De vlambooggrens is het punt (gemeten vanaf de bron van het vlambooggevaar) waarop de vlamboogenergie is afgenomen tot 1,2 cal/cm². De afstand tussen de bron van het vlambooggevaar en de vlambooggrens hangt volledig af van de maximale hoeveelheid energie die bij de bron vrij kan komen tijdens een kortsluiting. Als bekend is hoe hoog deze energie is, kun je de vlambooggrens berekenen. De vlamboogenergie is bijvoorbeeld vier keer zo laag bij een verdubbeling van de afstand. De vlambooggrens wordt altijd weergegeven op vlambooglabels en is ook van belang voor niet-onderrichte personen die zich tijdens werkzaamheden aan een elektrische installatie in de buurt bevinden. Zij moeten te allen tijde achter de vlambooggrens blijven. VOP’s en VP’s behoren te weten dat het overschrijden van de vlambooggrens betekent dat zij de voorgeschreven PBM’s moeten dragen en de afgesproken werkprocedures moeten volgen om de gevolgen van mogelijke vlambogen te beperken.
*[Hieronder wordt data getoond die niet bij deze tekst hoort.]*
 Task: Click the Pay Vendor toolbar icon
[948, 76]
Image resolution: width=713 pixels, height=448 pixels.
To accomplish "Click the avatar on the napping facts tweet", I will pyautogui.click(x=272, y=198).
In de tabel hieronder vind je een aantal vlamboogenergie-waarden met de corresponderende vlambooggrenzen:

Vlamboogenergie Vlambooggrens
1,2 cal/cm² 0,5 m
4,5 cal/cm² 1,0 m
9,0 cal/cm² 1,5 m
18 cal/cm² 2,0 m
36 cal/cm² 3,0 m

Werkafstand

De werkafstand is de afstand tussen de bron van het vlambooggevaar en het punt waarop het hoofd en de torso van de werknemer zich bevinden tijdens elektrische werkzaamheden onder spanning. Deze afstand wordt vaak naar redelijkheid geschat door de ingenieur die de vlamboogberekening uitvoert. De hoogte van de vlamboogenergie op het label wordt gebaseerd op deze afstand. Hierbij moet een belangrijke kanttekening gemaakt worden. Bij sommige werkzaamheden is de afstand tussen de handen en de bron kleiner dan de werkafstand. Dat betekent dat de energie waaraan deze lichaamsdelen blootgesteld kunnen worden, hoger is dan het getal dat vermeld wordt op het label. Dit risico kun je voorafgaand aan de werkzaamheden evalueren met een taak-risico-analyse en opnemen in de werkvergunning.